Overview
- Manufacturer: HWA (in partnership with Aston Martin)
- Production: 2019-2020 (DTM)

Layout
- Configuration: Inline-4 cylinder
- Displacement: 2.0 litres (122 cubic inches)
- Cylinder bore: 86–90 mm (3.39–3.54 in)
- Piston stroke: Free but typically approximately between 86–90 mm (3.39–3.54 in)
- Cylinder block material: Die cast steel or aluminium alloy.
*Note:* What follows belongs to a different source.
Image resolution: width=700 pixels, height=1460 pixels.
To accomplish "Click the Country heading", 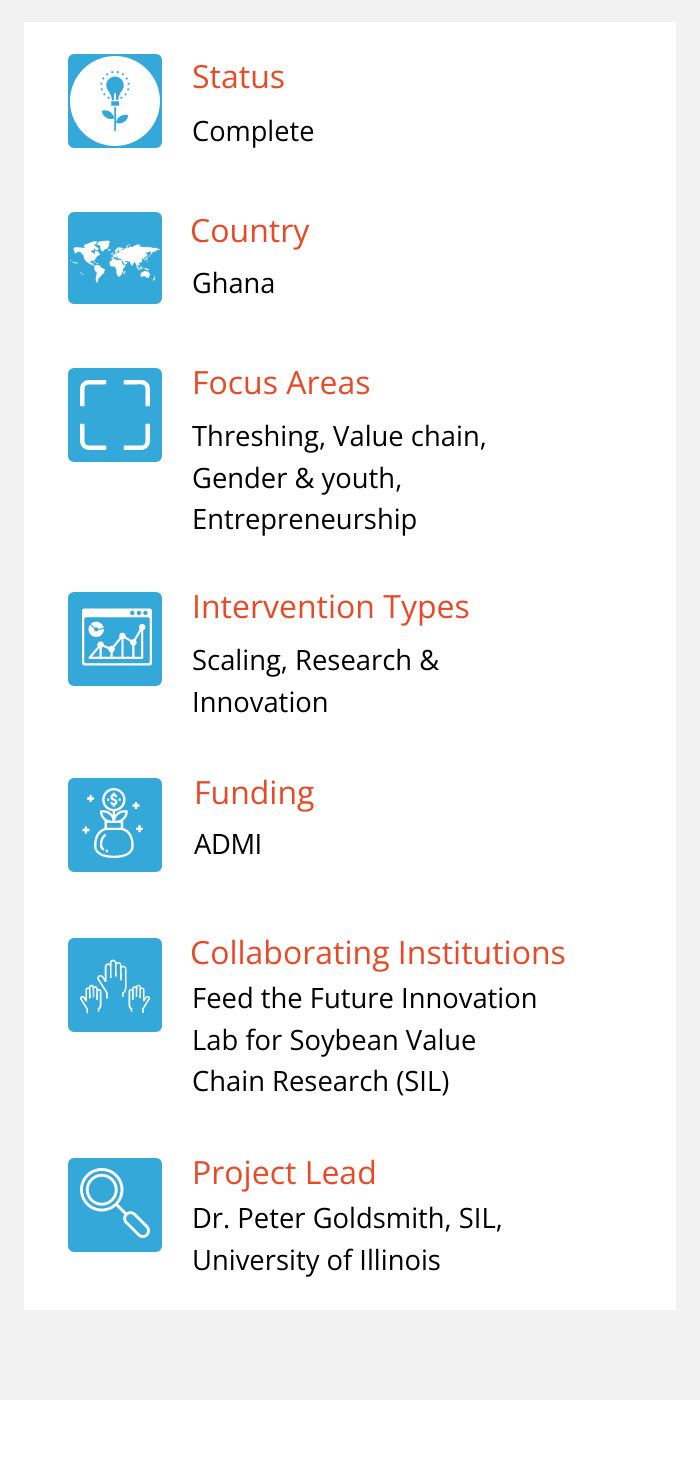I will 250,231.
Machining process from a solid is not permitted
- Cylinder head material: Die cast steel or aluminium alloy
- Valvetrain: DOHC 16-valve (four-valves per cylinder)
- Compression ratio: 15:1

Combustion
- Turbocharger: Single-turbocharged by Garrett Advancing Motion with 3.5 bar (51 psi) of turbo boost pressure
- Fuel system: Bosch HDEV6 350 bar (5,076 psi) central high-pressure gasoline direct fuel injection. One direct injector per cylinder fed by an engine-driven high-pressure fuel pump
- Management: Bosch Motronic MS 7.4
- Fuel type: Aral Ultimate 102 RON unleaded racing gasoline
- Oil system: Dry sump. Total Quartz 9000
- Cooling system: Single mechanical water pump feeding a single-sided cooling system

Output
- Power output: 610 + 30 hp (455 + 22 kW) (2019) later 580 + 60 hp (433 + 45 kW) (2020-present) including push-to-pass
- Torque output: Approx. 650 N⋅m (479 ft⋅lbf) @ 9,000 rpm

Dimensions
- Length: 600 mm (23.62 in)
- Width: 697 mm (27.44 in)
- Height: 693 mm (27.28 in)
- Dry weight: 187 lb (85 kg) including turbocharger

= HWA AFR Turbo engine =

The HWA AFR Turbo is a prototype four-stroke 2.0-litre single-turbocharged inline-4 gasoline racing engine, developed and produced jointly by HWA, in partnership and collaboration with Aston Martin, for Deutsche Tourenwagen Masters. The HWA inline-4 is engine rated at 610 + 30 hp, with extra available on push-to-pass, and drives the rear wheels of the Vantage through a 6-speed semi-automatic transmission.